Choose next to view the first member of our Ivy all-star team.
The Sixth Man:
Emma Watson
(aka Hermione Gingold of Harry Potter fame)
Okay, the sixth man is a woman, and a wizard (though not a member of the Orlando Magic, to Dwight Howard's chagrin). But this Brown University undergraduate has shown her mettle in various Quidditch matches where she came off the bench (well, stayed on the bench) at Hogwarts and used her supernatural powers to allow star players Harry Potter and Ron Weasely to score, or defend.
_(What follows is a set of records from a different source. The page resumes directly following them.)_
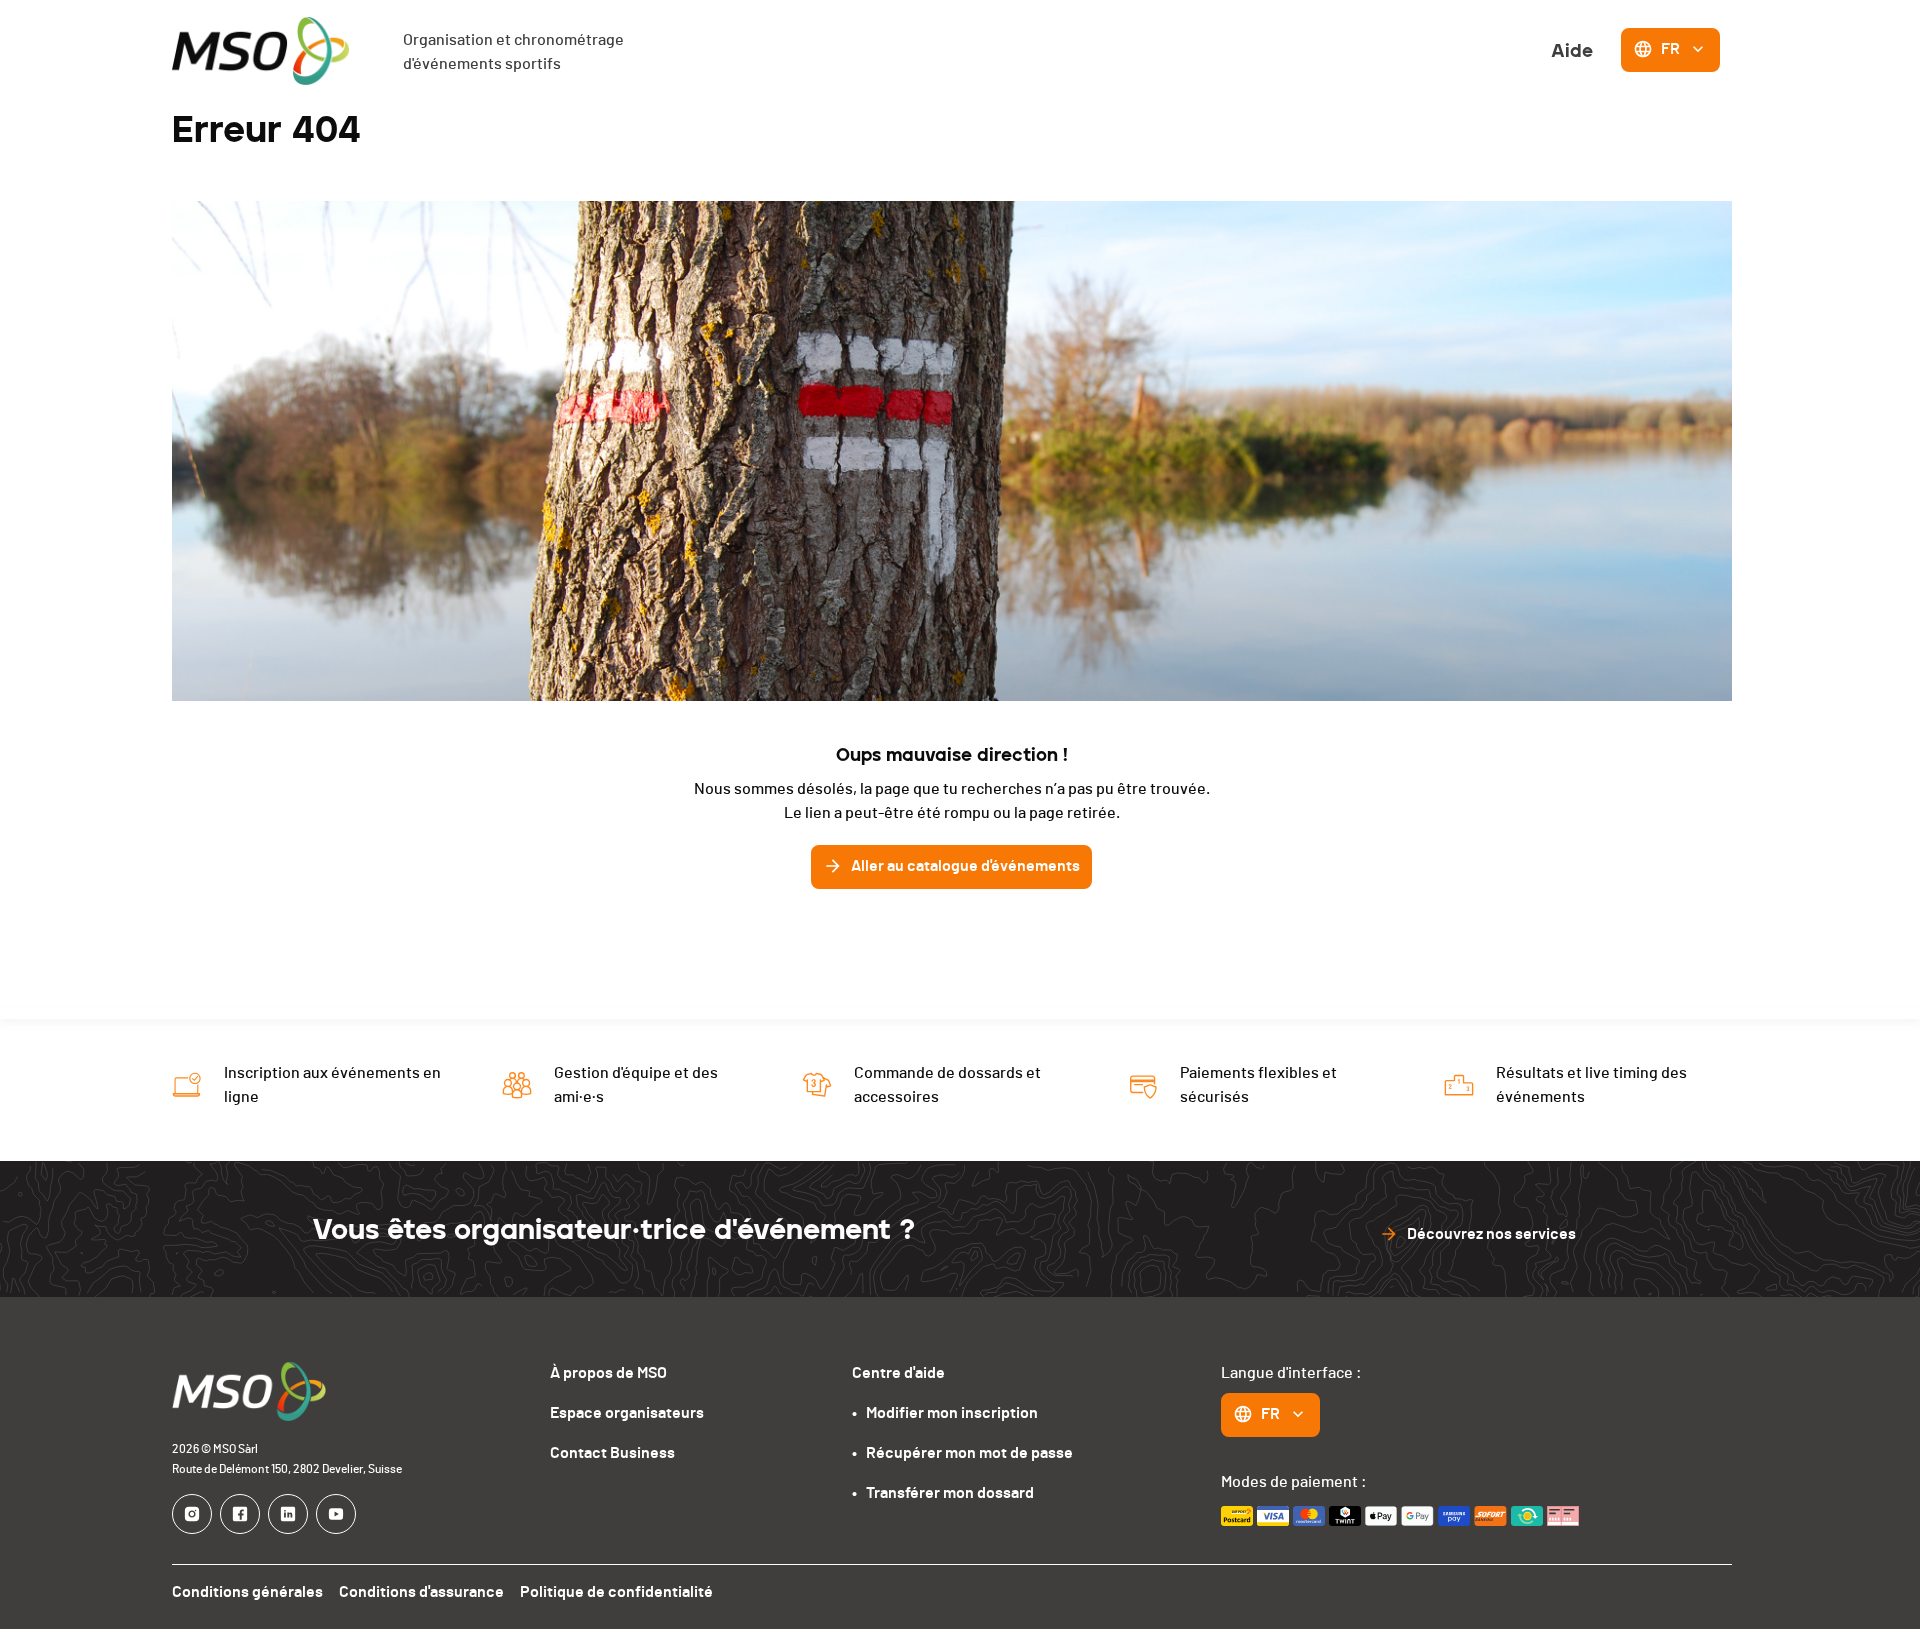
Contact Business (612, 1453)
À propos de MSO (608, 1373)
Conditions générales (247, 1592)
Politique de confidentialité (616, 1592)
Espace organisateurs (627, 1413)
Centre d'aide (898, 1373)
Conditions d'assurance (421, 1592)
As for Brown's endowment prowess, Forbes' Chris Barth reported that for the 12 months ended June 30, 2011, its endowment of $2.5 billion, the smallest among the eight Ivy schools, had a return of 18.5%, placing it next to last among Ivy endowments in performance for the year.
The Shooting Specialist:
David Swensen
Swensen has been chief investment officer for the Yale endowment since 1985. He received his Ph.D. in economics from Yale and teaches at the Yale School of Management. His approach to investing is like a three-point shooting specialist who also is a franchise player: he makes extensive use of alternatives in the endowment portfolio, gathering around him many of the best investment minds in the business to make sure those alternatives perform as advertised. And the Yale endowment has performed remarkably well (see below). He said at the John Bogle Legacy Forum last month that if you don't have that same kind of investing support, you should stick with the index investing approach made famous by his fellow All-Ivy teammate, center John Bogle.
So how has Swensen and his team performed? For FY 2011, Yale's $19.4 billion endowment (second in size only to Harvard in the Ivies) grew by 21.9%.
The Coach:
Joe Paterno
Yes, the late JoePa's halo has been tarnished, but he remains the winningest coach in major college football history. He graduated from Brown University in 1950 and eschewed a law career for football. Paterno was famous for his old-fashioned ways and his ability to motivate players to work together as a team. His greatest accomplishment was to provide competitive teams year in and year out, becoming a legend in State College for that consistency and leadership—just like you want to be for your clients.
As shown above, Brown had an 18.5% return on its endowment in FY 2011.
The Power Forward:
Tim Geithner
When it comes to investing these days, it's good to have a muscular friend in government who can push aside obstacles. Treasury Secretary Geithner (an 1983 graduate of Dartmouth) not only can work inside the lane, he can also dish it back out to other players, as he helped do with all that stimulus money. Of course, in doing so he could follow the lead of fellow Big Green grad and his predecessor as Treasury Secretary, Hank Paulson (Dartmouth, '68).
Dartmouth's endowment, at 'only' $3.4 billion, puts it in seventh place among the Ivies; it returned 18.4% in the latest fiscal year.